> _Exercise requirements_:
Word for word, restate the line containing "Tap the Suunto triangle app icon" and all the lines that come after it in the entries below. Include nothing from before it.

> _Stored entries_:
※ ※ ※

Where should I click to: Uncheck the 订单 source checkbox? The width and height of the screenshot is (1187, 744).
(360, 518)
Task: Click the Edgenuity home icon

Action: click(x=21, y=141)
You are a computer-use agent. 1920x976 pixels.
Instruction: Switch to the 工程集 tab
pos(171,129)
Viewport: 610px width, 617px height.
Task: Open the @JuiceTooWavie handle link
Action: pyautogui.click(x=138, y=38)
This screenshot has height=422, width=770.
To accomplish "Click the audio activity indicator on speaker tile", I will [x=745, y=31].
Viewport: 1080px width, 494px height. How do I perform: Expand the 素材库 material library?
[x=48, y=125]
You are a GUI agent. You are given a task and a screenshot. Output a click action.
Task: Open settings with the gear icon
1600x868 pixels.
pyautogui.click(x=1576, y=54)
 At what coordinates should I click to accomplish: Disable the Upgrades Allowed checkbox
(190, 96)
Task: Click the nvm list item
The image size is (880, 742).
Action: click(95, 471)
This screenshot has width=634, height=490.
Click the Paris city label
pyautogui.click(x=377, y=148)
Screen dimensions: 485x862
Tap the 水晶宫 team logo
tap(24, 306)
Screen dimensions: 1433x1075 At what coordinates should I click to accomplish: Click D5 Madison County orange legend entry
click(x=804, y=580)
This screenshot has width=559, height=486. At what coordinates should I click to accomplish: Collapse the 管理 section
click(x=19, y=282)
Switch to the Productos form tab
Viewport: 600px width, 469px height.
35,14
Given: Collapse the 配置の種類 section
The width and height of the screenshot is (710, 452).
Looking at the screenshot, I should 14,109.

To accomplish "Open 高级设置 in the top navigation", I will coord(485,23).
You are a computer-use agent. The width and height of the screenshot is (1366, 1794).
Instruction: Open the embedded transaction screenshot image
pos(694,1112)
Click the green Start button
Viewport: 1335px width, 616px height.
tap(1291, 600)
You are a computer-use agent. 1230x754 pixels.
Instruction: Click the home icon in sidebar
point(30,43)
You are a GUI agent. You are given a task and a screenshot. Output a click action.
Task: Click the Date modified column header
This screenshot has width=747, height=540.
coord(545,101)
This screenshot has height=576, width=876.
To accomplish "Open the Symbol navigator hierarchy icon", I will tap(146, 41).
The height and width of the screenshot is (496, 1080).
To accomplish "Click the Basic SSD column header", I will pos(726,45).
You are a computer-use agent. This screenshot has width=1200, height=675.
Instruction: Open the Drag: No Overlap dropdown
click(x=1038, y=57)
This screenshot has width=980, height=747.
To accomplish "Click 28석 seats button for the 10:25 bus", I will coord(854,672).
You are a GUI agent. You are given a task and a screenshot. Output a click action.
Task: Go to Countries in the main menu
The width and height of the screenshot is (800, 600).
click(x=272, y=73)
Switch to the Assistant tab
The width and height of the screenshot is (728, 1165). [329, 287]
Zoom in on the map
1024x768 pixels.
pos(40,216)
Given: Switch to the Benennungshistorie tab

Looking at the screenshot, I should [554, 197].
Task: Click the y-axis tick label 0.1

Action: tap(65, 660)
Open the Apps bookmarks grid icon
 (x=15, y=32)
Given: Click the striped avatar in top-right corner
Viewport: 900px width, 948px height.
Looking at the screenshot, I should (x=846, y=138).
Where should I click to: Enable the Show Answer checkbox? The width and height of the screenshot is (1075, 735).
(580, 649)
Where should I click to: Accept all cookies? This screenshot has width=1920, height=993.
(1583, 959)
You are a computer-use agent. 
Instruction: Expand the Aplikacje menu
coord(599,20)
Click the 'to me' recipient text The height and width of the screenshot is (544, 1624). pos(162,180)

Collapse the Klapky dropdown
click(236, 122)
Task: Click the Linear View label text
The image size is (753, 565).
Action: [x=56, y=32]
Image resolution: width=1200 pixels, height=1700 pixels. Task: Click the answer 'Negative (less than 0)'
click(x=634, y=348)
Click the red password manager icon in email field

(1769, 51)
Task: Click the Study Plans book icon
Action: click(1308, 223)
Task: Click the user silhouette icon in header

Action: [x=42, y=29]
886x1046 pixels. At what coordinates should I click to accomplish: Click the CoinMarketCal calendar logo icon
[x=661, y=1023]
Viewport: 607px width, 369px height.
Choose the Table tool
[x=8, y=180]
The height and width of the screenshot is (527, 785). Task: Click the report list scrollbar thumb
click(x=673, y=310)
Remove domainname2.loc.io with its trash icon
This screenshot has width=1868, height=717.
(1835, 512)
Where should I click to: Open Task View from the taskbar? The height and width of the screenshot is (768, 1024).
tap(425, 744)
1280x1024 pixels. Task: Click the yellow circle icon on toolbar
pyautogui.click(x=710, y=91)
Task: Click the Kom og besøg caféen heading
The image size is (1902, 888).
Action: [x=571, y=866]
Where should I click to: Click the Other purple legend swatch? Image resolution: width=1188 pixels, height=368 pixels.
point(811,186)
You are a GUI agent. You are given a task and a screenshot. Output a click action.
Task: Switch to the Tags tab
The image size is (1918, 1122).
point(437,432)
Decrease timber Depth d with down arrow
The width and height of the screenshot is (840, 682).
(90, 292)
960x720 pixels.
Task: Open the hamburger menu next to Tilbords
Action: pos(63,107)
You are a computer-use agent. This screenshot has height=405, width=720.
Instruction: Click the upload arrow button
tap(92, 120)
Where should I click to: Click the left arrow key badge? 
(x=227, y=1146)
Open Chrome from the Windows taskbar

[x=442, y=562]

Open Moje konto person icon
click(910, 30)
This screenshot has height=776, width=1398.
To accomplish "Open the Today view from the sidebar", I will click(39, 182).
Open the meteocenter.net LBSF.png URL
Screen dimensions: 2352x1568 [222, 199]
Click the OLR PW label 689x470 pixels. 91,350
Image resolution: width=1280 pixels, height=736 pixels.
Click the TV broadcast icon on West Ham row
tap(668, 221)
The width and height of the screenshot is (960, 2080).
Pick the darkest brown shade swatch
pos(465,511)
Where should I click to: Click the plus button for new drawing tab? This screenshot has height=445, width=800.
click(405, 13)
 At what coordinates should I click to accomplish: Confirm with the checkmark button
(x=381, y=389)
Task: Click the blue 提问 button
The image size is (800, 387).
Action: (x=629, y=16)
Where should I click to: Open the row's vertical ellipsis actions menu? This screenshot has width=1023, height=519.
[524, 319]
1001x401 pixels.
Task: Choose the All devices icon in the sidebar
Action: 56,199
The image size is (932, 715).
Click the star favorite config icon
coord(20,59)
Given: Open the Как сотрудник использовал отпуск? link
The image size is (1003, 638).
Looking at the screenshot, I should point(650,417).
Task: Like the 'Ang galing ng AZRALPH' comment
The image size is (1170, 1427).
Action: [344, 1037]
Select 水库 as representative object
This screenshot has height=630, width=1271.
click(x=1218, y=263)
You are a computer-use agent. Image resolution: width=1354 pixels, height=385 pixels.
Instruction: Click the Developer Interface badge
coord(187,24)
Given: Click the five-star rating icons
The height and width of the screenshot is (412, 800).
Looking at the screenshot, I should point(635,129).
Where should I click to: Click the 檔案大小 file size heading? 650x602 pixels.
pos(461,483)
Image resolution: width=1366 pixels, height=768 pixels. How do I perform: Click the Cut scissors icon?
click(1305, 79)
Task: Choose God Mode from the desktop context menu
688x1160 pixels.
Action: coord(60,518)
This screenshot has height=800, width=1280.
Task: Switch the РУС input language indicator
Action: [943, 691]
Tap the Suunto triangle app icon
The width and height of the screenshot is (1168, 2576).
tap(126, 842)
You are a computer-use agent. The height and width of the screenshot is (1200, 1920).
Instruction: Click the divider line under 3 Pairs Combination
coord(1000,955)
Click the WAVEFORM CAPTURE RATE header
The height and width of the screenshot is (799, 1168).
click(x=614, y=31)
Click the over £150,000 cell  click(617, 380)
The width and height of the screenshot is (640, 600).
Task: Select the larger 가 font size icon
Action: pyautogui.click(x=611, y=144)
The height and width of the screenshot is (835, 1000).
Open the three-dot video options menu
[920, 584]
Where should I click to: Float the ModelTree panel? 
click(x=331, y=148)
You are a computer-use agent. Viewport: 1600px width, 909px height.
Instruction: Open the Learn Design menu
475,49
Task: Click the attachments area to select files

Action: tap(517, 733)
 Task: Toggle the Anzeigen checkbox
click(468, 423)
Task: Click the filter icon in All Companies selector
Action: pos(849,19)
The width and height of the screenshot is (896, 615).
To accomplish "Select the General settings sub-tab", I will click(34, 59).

※ ※ ※

> _Output below_:
Tap the Suunto triangle app icon
The width and height of the screenshot is (1168, 2576).
tap(126, 842)
You are a computer-use agent. The height and width of the screenshot is (1200, 1920).
Instruction: Click the divider line under 3 Pairs Combination
coord(1000,955)
Click the WAVEFORM CAPTURE RATE header
The height and width of the screenshot is (799, 1168).
click(x=614, y=31)
Click the over £150,000 cell  click(617, 380)
The width and height of the screenshot is (640, 600).
Task: Select the larger 가 font size icon
Action: pyautogui.click(x=611, y=144)
The height and width of the screenshot is (835, 1000).
Open the three-dot video options menu
[920, 584]
Where should I click to: Float the ModelTree panel? 
click(x=331, y=148)
You are a computer-use agent. Viewport: 1600px width, 909px height.
Instruction: Open the Learn Design menu
475,49
Task: Click the attachments area to select files

Action: tap(517, 733)
 Task: Toggle the Anzeigen checkbox
click(468, 423)
Task: Click the filter icon in All Companies selector
Action: pos(849,19)
The width and height of the screenshot is (896, 615).
To accomplish "Select the General settings sub-tab", I will click(34, 59).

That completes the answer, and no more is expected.